- [Vos tâches]
a: D'après le texte sur la déchéance de nationalité, à quelle date le gouvernement a-t-il saisi le Conseil d'État pour avis ?
b: Extrayez du texte sur la déchéance de nationalité le passage compris entre « Le symbole est » et « depuis 30 ans. », sans rien y modifier.
c: Rédigez la suite du texte sur la déchéance de nationalité à partir de sa dernière phrase.
─── Document source
La déchéance de nationalité est une déchéance de la démocratie.
Actualisation du 24 décembre: F. Hollande et M. Valls ont donc décidé de maintenir la déchéance de nationalité dans les projets gouvernementaux. Ce choix a peu à voir avec la lutte contre le terrorisme et beaucoup à voir avec des manoeuvres politiciennes en direction de la droite. C'est ce qu'indique M. Valls lui-même en présentant la mesure: " L'efficacité - et tout le monde l'aura compris depuis cette annonce - n'est pas l'enjeu premier. C'est une mesure à caractère hautement symbolique..."
Le symbole est donc celui de la discrimination et de l'atteinte au principe du droit du sol, car comme l'avait déclaré la veille de cette annonce la ministre de la justice C. Taubira: «Cette déchéance de nationalité sur des personnes nées françaises, qui appartiennent depuis leur naissance à la communauté nationale, ça pose un problème de fond sur un principe fondamental qui est le droit du sol, , et qui est, dans l'histoire de la construction de la communauté française sur une base civique, un pilier fondamental". C'est ce qui est contenu dans le texte ci-dessous, qui rapelle l'importance de ces principes, mis en cause par le FN et la droite depuis 30 ans.
Désormais chacun (e) se trouve placé face à ses responsabilités. Chaque député, chaque sénateur se réclamant de la gauche, sera amené à voter et nous l'espérons à rejeter ce projet discriminatoire. Les arguments sont connus et ce sont d'ailleurs ceux qu'ont utilisé F. Hollande et M. Valls lorsqu'ils s'opposaient en 210 aux projets équivalents de Sarkozy.
Pour notre part, dans la continuité de notre engagement antiraciste, nous appellons à la mobilisation immédiate pour la défense du droit du sol, pour le rejet de la déchéance de nationalité. Avec de nombreuses associations et avec toutes les personnes désireuses de réagir à cette déchéance de démocratie, nous seront présents et ne céderons pas.
Memorial 98
La "déchéance de nationalité", y compris pour des personnes nées en France, fera-t-elle partie du projet de loi constitutionnel promu par le gouvernement et F. Hollande ? Les manœuvres semblent se multiplier autour de cette calamiteuse proposition, qui établit une inégalité entre les citoyens français, selon qu'ils disposent ou pas d'une autre nationalité. Manuel Valls fait dire par des échos de presse qu'il faudrait renoncer à cette mesure qu'il a pourtant approuvé et mis en avant. Notons qu'il avait auparavant pris la responsabilité du renvoi aux calendes grecques de l'obtention du droit de vote des étrangers.
Le 1er décembre, le Conseil d’État a été saisi par le gouvernement, pour avis, d’un projet de loi visant à consolider juridiquement l’état d’urgence et, en particulier, à autoriser cette déchéance de la nationalité, y compris pour des Français nés en France et disposant d’une autre nationalité, dès lors qu’ils auraient été condamnés pour terrorisme. Ils seraient ensuite évidemment expulsés.
──────
─── Entrées répertoriées
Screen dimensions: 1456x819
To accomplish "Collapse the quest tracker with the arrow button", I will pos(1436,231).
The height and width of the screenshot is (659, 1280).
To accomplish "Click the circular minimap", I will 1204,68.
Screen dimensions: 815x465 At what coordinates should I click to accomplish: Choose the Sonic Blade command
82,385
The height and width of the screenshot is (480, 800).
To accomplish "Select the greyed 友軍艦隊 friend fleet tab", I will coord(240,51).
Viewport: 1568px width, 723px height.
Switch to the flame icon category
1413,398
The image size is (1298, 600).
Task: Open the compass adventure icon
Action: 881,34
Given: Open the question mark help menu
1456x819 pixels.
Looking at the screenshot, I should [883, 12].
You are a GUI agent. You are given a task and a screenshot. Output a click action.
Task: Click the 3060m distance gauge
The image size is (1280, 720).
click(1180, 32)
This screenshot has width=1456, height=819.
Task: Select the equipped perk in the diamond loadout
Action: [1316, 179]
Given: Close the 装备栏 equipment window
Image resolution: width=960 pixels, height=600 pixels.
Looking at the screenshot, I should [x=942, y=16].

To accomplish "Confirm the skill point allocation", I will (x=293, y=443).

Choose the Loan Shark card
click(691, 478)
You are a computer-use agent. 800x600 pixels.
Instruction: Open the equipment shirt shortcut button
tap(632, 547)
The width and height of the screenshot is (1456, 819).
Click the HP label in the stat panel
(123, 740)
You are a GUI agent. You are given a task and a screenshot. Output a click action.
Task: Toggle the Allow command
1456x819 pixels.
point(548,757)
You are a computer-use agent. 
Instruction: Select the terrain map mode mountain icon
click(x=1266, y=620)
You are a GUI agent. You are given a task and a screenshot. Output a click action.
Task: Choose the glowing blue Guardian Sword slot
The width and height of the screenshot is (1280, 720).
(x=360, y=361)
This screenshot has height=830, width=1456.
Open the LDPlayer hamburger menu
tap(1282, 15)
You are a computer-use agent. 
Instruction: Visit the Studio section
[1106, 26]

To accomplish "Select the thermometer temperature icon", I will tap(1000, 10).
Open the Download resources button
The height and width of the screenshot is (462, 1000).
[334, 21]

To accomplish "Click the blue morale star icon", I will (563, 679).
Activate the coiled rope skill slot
──────
- [Résultats]
a: Le 1er décembre.

b:
Le symbole est donc celui de la discrimination et de l'atteinte au principe du droit du sol, car comme l'avait déclaré la veille de cette annonce la ministre de la justice C. Taubira: «Cette déchéance de nationalité sur des personnes nées françaises, qui appartiennent depuis leur naissance à la communauté nationale, ça pose un problème de fond sur un principe fondamental qui est le droit du sol, , et qui est, dans l'histoire de la construction de la communauté française sur une base civique, un pilier fondamental". C'est ce qui est contenu dans le texte ci-dessous, qui rapelle l'importance de ces principes, mis en cause par le FN et la droite depuis 30 ans.

c:
Le Conseil d’État a semble-t-il choisi de ne pas se prononcer sur cette mesure et de la renvoyer à la décision du gouvernement. Le prétexte d'une "censure" du Conseil d’État est ainsi évacuée et le gouvernement et F. Hollande se retrouvent placés devant leurs responsabilités; ils doivent immédiatement et définitivement retirer cette mesure.
Parmi toutes les mesures d'ordre sécuritaire envisagées au lendemain des attentats, celle concernant la déchéance de nationalité est particulièrement nuisible et effrayante.
Elle provoque déjà un immense malaise à gauche alors que le Front National ainsi que la direction des Républicains s'en félicitent. Comme l'a rappelé comme nous l'avions noté ici) : Même Jean-Christophe Cambadélis, le premier secrétaire du PS a été contraint de se démarquer, en déclarant: «Ce n'est pas une idée de gauche, ce n'est pas la gauche qui a mis ça à l'ordre du jour». C'est en effet une proposition émanant du FN et de la direction de LR, mais c'est bien F. Hollande qui l'a mise en avant au lendemain des attentats du 13 novembre (et
D’ailleurs Marine Le Pen s' était félicitée de ce qui apportait de l'eau à son moulin, à la veille des élections régionales du 6 et 13 décembre : « Quand vous voyez un président de la République tourner le dos à toutes les idées qui étaient les siennes et reprendre les mesures du FN, il y a un côté étonnant, un hommage au FN, qui se retrouve crédibilisé »,
Que contient le projet, tel que F. Hollande l'a lui-même présenté devant le Congrès à Versailles dès le 16 novembre? Il a déclaré ce jour-là :
"Nous devons pouvoir déchoir de sa nationalité française un individu condamné pour une atteinte aux intérêts fondamentaux de la Nation ou un acte de terrorisme, même s' il est né Français. Je dis bien même s'il est né Français, dès lors qu'il bénéficie d'une autre nationalité", a insisté le président.
Ainsi afin de se donner un profil de fermeté et plaire à la droite et au FN, F. Hollande semblait prêt à remettre en cause les principes d'égalité et de non-discrimination.
Or, la législation française a depuis toujours accepté la binationalité. L’inscription dans la Constitution ou dans la loi de deux catégories de Français produirait des effets destructeurs sur le statut et les droits de tous ceux qui pourraient être la cible d'une déchéance de nationalité et d'ailleurs aucun effet réel contre le terrorisme.
Auparavant seuls le Front National et la droite radicale avaient mis en cause l'égalité des citoyens binationaux.
C'est Jean-Marie Le Pen qui avait inauguré ce style d’attaque dès 1989. Le 5 décembre de cette année là, à la télévision (chaîne la 5), Le Pen débat avec Lionel Stoleru (alors secrétaire d'Etat chargé du Plan), sur le thème du travail au noir.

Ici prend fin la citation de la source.